I do not have the relationships in my head, but you should be able to find the Potential energy of the spring, use this to get the KE and and then the velocity.

 

[JasonRox]

Find out the time it remains in the air.

Shoot it straight up three times, and time it.

Using Calculus, or formula's from a Physics book, you should find a good approximation of the initial velocity.

As far as I am concerned, the initial velocity does not change significantly when you change the angle. (0,45, or 90)

 

[flamedfordbronco]

Integral,
Yeah our professor did something with the PE and KE, but I couldn't follow him. I copied down what he wrote on the board but i just don't understand it. Here's what he wrote- PE=1/2 kx^2
KE= PE at x=0
KE=1/2 mv^2
PE=1/2(235N/m)(.0635 m)^2
PE=0.48 Nm
V=(0.48N m)^2/(0.025)
V=6.2 m/s
.025 is the example weight he used for the projectile

If you understand all this stuff, could you explain it to me?
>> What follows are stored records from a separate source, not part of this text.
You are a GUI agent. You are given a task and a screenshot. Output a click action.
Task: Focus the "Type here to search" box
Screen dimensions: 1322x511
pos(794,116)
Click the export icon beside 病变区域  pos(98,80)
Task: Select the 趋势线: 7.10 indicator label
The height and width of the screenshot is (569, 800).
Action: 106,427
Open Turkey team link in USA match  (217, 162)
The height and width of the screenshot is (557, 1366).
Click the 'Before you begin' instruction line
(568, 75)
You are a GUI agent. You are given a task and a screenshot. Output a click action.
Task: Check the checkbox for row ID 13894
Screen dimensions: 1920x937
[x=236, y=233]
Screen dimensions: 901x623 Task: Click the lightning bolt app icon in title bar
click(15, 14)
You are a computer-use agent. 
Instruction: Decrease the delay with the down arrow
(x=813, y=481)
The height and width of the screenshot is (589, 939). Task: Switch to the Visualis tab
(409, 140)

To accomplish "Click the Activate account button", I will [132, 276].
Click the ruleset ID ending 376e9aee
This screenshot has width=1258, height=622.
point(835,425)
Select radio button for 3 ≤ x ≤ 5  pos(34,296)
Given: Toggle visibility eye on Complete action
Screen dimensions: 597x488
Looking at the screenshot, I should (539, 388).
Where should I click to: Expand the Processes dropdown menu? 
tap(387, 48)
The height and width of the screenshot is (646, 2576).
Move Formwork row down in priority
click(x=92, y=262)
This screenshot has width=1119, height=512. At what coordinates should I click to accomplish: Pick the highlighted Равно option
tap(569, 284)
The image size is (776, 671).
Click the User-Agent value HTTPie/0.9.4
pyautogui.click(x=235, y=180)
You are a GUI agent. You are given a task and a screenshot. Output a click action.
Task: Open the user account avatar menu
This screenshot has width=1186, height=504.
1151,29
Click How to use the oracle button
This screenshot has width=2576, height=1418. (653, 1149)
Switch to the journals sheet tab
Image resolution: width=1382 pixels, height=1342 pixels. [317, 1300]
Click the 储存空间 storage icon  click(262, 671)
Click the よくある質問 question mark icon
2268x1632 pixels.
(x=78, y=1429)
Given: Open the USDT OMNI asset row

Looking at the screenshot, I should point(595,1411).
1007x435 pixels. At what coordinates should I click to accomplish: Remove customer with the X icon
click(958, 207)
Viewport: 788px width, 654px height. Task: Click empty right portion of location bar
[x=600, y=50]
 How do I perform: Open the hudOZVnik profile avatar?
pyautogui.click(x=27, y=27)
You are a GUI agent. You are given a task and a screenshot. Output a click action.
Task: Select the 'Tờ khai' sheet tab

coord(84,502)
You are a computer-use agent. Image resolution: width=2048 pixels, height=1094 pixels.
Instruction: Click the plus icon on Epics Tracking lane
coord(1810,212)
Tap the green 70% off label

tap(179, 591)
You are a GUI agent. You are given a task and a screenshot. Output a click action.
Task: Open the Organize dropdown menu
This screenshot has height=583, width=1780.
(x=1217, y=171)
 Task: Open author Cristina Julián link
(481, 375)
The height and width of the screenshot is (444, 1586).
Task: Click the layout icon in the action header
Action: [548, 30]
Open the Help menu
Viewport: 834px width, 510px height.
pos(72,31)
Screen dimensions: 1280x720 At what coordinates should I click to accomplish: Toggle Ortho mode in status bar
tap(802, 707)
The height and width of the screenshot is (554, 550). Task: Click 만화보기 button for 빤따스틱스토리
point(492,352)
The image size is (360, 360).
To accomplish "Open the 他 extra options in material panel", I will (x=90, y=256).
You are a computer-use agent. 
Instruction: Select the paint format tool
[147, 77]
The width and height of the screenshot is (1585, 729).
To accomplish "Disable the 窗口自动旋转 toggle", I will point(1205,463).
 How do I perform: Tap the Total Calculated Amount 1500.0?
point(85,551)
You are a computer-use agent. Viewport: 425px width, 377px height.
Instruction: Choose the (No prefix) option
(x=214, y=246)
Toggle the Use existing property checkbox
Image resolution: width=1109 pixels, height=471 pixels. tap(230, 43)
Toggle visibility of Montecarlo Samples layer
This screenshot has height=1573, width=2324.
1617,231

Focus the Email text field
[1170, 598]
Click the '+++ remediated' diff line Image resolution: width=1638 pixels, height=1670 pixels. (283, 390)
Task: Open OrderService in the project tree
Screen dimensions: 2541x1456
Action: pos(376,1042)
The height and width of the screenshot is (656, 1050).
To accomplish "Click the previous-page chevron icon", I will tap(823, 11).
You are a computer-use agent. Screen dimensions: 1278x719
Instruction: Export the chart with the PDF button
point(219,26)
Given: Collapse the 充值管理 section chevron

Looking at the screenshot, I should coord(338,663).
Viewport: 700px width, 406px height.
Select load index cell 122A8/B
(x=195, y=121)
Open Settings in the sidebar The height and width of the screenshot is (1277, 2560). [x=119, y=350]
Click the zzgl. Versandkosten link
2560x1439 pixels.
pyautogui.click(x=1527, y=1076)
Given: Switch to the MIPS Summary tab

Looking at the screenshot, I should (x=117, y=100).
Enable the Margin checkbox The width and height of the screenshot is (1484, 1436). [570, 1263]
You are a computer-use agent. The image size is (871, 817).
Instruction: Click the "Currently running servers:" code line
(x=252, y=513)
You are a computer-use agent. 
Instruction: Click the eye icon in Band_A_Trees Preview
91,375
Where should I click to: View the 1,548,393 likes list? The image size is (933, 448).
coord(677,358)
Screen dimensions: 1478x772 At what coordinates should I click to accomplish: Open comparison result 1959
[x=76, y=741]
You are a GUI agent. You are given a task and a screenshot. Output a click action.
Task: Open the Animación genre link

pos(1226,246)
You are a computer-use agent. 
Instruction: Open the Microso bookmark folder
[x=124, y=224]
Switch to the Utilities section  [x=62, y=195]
Thanks a lot!

Jason,
yeah that's exactly what our group thought of doing, but we didn't do the lab on our own. our professor did it in front of the class, and we all had to tell him what angle to shoot it at, using the numbers he gave us. Thanks to both you guys for the posts!

~Frank~

 

[Integral]

Ok, those are the equations we need.

You have the PE of the spring as

$$PE= \frac 1 2 k x^2$$

You know that PE = KE so

$$PE=KE = \frac 1 2 m v^2$$

so

$$v = \sqrt \frac {2\ PE} m$$

Where the m is the mass of your ball.

Now we can plug in the expression for PE to get

$$v = \sqrt {\frac k m } x$$

The final check will be to verify the units of the answer.
k is in N/m and mass is in kg. N = kg m/s^2 so we have
$$\sqrt {\frac {kg \frac m {s^2}m} {kg}$$
now cancel the kg in the numerator and denomiator and combin the meters to get
$$v= \sqrt {\frac {m^2} {s^2}} = \frac m s$$

Our result has units of velocity so we can be sure that it has some meaning.